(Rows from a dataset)
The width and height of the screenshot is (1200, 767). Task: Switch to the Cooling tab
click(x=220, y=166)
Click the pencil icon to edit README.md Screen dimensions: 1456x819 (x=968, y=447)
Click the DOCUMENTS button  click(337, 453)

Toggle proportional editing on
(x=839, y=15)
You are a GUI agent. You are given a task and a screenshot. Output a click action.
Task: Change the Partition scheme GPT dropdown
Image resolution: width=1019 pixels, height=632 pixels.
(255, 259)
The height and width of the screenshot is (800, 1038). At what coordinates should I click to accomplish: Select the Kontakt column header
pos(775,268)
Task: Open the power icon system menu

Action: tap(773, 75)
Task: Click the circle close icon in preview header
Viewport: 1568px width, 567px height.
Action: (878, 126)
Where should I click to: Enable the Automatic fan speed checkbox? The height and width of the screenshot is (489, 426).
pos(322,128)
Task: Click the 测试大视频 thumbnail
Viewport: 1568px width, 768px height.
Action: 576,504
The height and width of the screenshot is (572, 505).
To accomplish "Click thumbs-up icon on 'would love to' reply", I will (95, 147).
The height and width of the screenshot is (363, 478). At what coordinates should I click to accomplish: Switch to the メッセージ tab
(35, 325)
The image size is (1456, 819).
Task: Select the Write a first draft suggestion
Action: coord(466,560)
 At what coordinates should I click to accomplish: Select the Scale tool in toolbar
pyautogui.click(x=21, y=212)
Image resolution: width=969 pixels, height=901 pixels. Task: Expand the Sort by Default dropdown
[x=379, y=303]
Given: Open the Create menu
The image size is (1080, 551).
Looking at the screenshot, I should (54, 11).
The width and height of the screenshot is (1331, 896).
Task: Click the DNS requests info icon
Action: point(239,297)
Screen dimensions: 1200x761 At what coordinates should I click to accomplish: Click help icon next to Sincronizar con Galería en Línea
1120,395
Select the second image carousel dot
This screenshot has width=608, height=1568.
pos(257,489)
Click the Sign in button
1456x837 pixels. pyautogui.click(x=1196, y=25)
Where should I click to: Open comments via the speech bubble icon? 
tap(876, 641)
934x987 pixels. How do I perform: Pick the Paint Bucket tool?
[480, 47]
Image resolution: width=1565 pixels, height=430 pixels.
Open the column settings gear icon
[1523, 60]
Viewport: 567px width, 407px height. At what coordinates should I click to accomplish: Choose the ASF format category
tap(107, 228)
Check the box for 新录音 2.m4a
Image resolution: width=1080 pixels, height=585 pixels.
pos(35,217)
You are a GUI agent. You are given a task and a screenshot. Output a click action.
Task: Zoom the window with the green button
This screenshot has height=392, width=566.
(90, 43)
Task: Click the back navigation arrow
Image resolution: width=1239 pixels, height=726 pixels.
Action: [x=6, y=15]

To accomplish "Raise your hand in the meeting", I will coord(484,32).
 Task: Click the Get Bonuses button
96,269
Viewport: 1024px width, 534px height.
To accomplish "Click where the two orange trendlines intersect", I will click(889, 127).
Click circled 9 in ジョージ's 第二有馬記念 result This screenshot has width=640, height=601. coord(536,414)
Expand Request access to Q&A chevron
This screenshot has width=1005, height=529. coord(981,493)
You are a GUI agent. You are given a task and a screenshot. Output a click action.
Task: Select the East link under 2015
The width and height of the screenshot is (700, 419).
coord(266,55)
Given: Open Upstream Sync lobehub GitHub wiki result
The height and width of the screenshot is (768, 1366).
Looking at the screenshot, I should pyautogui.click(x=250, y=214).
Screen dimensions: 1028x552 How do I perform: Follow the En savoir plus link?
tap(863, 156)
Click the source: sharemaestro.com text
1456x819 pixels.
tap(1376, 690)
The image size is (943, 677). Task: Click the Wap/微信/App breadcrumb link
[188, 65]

WHAT THE TASK ASKS: Quote the records above line for line, with every character unchanged.

RESULT OF THIS EXERCISE:
The width and height of the screenshot is (1200, 767). Task: Switch to the Cooling tab
click(x=220, y=166)
Click the pencil icon to edit README.md Screen dimensions: 1456x819 (x=968, y=447)
Click the DOCUMENTS button  click(337, 453)

Toggle proportional editing on
(x=839, y=15)
You are a GUI agent. You are given a task and a screenshot. Output a click action.
Task: Change the Partition scheme GPT dropdown
Image resolution: width=1019 pixels, height=632 pixels.
(255, 259)
The height and width of the screenshot is (800, 1038). At what coordinates should I click to accomplish: Select the Kontakt column header
pos(775,268)
Task: Open the power icon system menu

Action: tap(773, 75)
Task: Click the circle close icon in preview header
Viewport: 1568px width, 567px height.
Action: (878, 126)
Where should I click to: Enable the Automatic fan speed checkbox? The height and width of the screenshot is (489, 426).
pos(322,128)
Task: Click the 测试大视频 thumbnail
Viewport: 1568px width, 768px height.
Action: 576,504
The height and width of the screenshot is (572, 505).
To accomplish "Click thumbs-up icon on 'would love to' reply", I will (95, 147).
The height and width of the screenshot is (363, 478). At what coordinates should I click to accomplish: Switch to the メッセージ tab
(35, 325)
The image size is (1456, 819).
Task: Select the Write a first draft suggestion
Action: coord(466,560)
 At what coordinates should I click to accomplish: Select the Scale tool in toolbar
pyautogui.click(x=21, y=212)
Image resolution: width=969 pixels, height=901 pixels. Task: Expand the Sort by Default dropdown
[x=379, y=303]
Given: Open the Create menu
The image size is (1080, 551).
Looking at the screenshot, I should (54, 11).
The width and height of the screenshot is (1331, 896).
Task: Click the DNS requests info icon
Action: point(239,297)
Screen dimensions: 1200x761 At what coordinates should I click to accomplish: Click help icon next to Sincronizar con Galería en Línea
1120,395
Select the second image carousel dot
This screenshot has width=608, height=1568.
pos(257,489)
Click the Sign in button
1456x837 pixels. pyautogui.click(x=1196, y=25)
Where should I click to: Open comments via the speech bubble icon? 
tap(876, 641)
934x987 pixels. How do I perform: Pick the Paint Bucket tool?
[480, 47]
Image resolution: width=1565 pixels, height=430 pixels.
Open the column settings gear icon
[1523, 60]
Viewport: 567px width, 407px height. At what coordinates should I click to accomplish: Choose the ASF format category
tap(107, 228)
Check the box for 新录音 2.m4a
Image resolution: width=1080 pixels, height=585 pixels.
pos(35,217)
You are a GUI agent. You are given a task and a screenshot. Output a click action.
Task: Zoom the window with the green button
This screenshot has height=392, width=566.
(90, 43)
Task: Click the back navigation arrow
Image resolution: width=1239 pixels, height=726 pixels.
Action: [x=6, y=15]

To accomplish "Raise your hand in the meeting", I will coord(484,32).
 Task: Click the Get Bonuses button
96,269
Viewport: 1024px width, 534px height.
To accomplish "Click where the two orange trendlines intersect", I will click(889, 127).
Click circled 9 in ジョージ's 第二有馬記念 result This screenshot has width=640, height=601. coord(536,414)
Expand Request access to Q&A chevron
This screenshot has width=1005, height=529. coord(981,493)
You are a GUI agent. You are given a task and a screenshot. Output a click action.
Task: Select the East link under 2015
The width and height of the screenshot is (700, 419).
coord(266,55)
Given: Open Upstream Sync lobehub GitHub wiki result
The height and width of the screenshot is (768, 1366).
Looking at the screenshot, I should pyautogui.click(x=250, y=214).
Screen dimensions: 1028x552 How do I perform: Follow the En savoir plus link?
tap(863, 156)
Click the source: sharemaestro.com text
1456x819 pixels.
tap(1376, 690)
The image size is (943, 677). Task: Click the Wap/微信/App breadcrumb link
[188, 65]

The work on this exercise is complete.